• **SEITENAUSZUG**
Interview mit Carlo Rovelli
Der Poet der Physik über die Zukunft des Quantencomputing
Er ist der „Poet der Physik“ genannt worden – und hat große Teile seines Lebens dem Versuch gewidmet, das zu erklären, was oberflächlich betrachtet unerklärbar erscheint.
Rovellis Buch Helgoland versucht das Gewirr der Quantenmechanik verständlich zu machen, indem es die Geschichten derjenigen erzählt, die sich die Theorien ausdachten, die heute dazu beitragen, die Komplexitäten der Funktionsweise der Welt zu enträtseln – zumindest ein Stück weit. „Quantenmechanik ist sehr seltsam und den meisten Menschen nicht vertraut“, räumt Rovelli ein. „Ich wollte ihnen das Thema etwas näherbringen, sowohl der breiten Öffentlichkeit als auch der Intelligenzija, die keine wissenschaftliche ist.“
Er entschied sich dafür, dies aus dem Blickwinkel zu tun, wie die Ideen, die die Eckpfeiler des Gebiets darstellen, formuliert wurden und wer hinter ihnen stand. Er beschloss außerdem, die innerhalb des Gebiets stattfindenden Gespräche für diejenigen widerzuspiegeln, die es derzeit aktiv diskutieren.
© Jamie Stoker „Wissenschaftler*innen sind Materialist*innen, das heißt, sie nehmen an, dass alles aus Materie besteht“, erklärt Rovelli. „Alles besteht aus Atomen. Wissenschaft und Mechanik nehmen an, dass alles nur winzige Teilchen sind, die auf die eine oder andere Weise schwingen.“ Die Quantenmechanik kratzt jedoch nicht nur an der Oberfläche, sondern weist auf eine tiefere Komplexität hin, die sich nicht in solch vereinfachenden Begriffen wegerklären lässt.
„Das ist es, worum es im Kern des Buches geht: Die Mechanik sagt uns, dass wir es auf jeder Ebene mit Beziehungen zu tun haben“, sagt er. „Wir müssen Objekte – einschließlich Atome – als existent betrachten, weil sie als Knotenpunkte in einem Netzwerk mit etwas anderem interagieren.“
Dieses Denken ist die grundlegende Idee der Quantenmechanik – dass kein Mensch oder Objekt eine Insel ist, sondern dass wir vielmehr alle miteinander interagieren und aufeinander reagieren. Das hat weitreichende praktische Implikationen, wie Rovelli erklärt. „Die wahre Botschaft der Quantenmechanik ist genau die, wie sehr das Denken in Beziehungen tatsächlich eine wirkungsvollere Denkweise ist als das Denken in Objekten“, erklärt er. „Alles besteht aus Quanten“, sagt Rovelli. „Es ist nicht so, als gäbe es Quantendinge und Nicht-Quantendinge. Ein Tisch ist ein Quantenobjekt.“
Aber zuzugeben, dass es sich bei diesen Dingen um Quanten handelt, erfordert das enorme Eingeständnis seitens der Wissenschaft (die es gewohnt ist, in absoluten Begriffen zu denken), dass wir die Antworten auf manche Fragen nicht sicher wissen. „Das ist die praktische Seltsamkeit der Quantentheorie“, erklärt er.

• **GESPEICHERTE DATEN**
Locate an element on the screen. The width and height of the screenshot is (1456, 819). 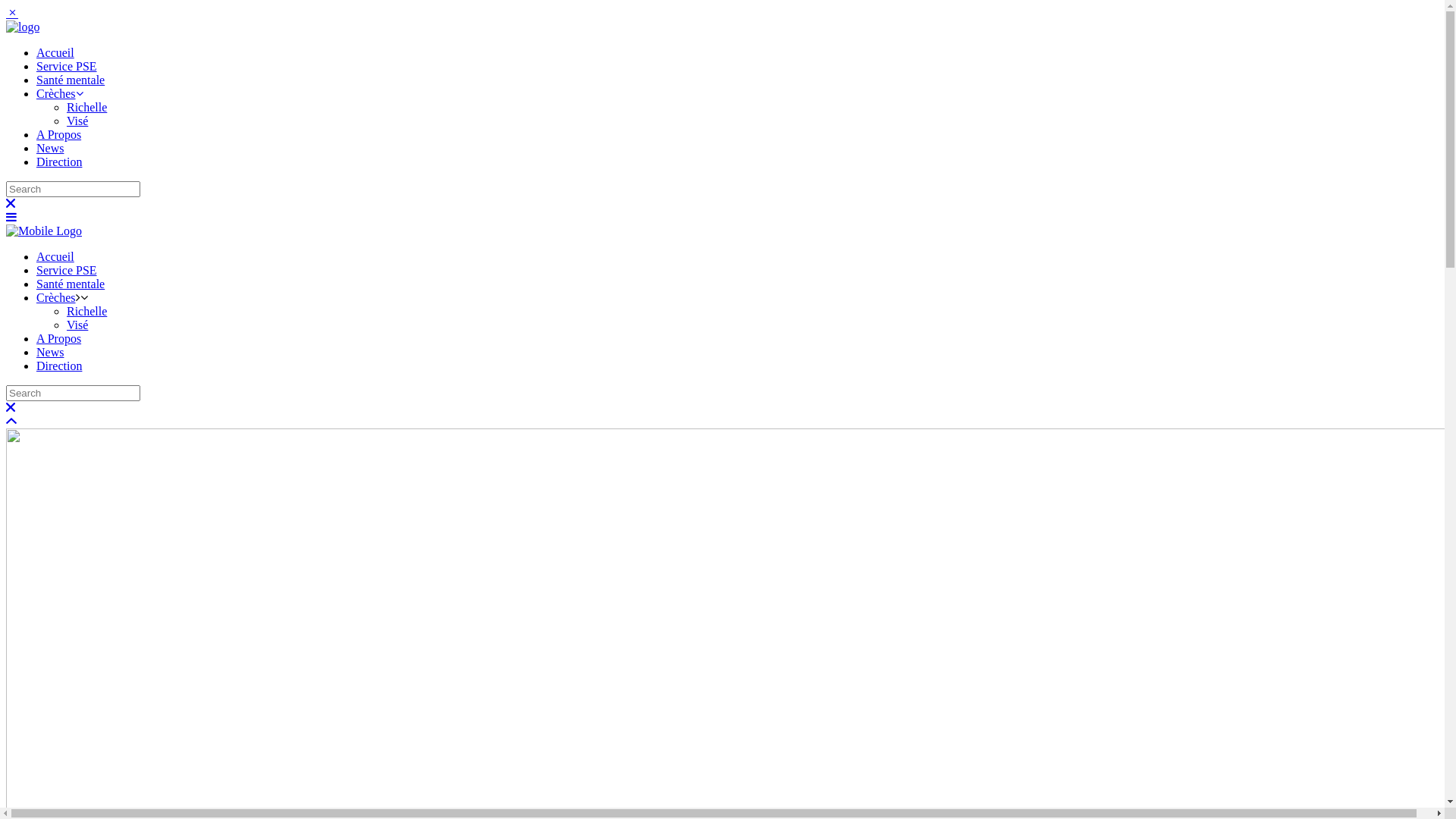
'Service PSE' is located at coordinates (65, 65).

• **AUSZUFÜHRENDE AUFGABEN**
[1] Wiederholen Sie aus dem Seitenauszug den Abschnitt von „Interview mit Carlo“ bis einschließlich „betrachtet unerklärbar erscheint.“ wortgetreu.
[2] Welchen Gegenstand nennt Rovelli im Seitenauszug als Beispiel für ein Quantenobjekt?

• **ANTWORTLISTE**
[1]
Interview mit Carlo Rovelli
Der Poet der Physik über die Zukunft des Quantencomputing
Er ist der „Poet der Physik“ genannt worden – und hat große Teile seines Lebens dem Versuch gewidmet, das zu erklären, was oberflächlich betrachtet unerklärbar erscheint.

[2] Einen Tisch.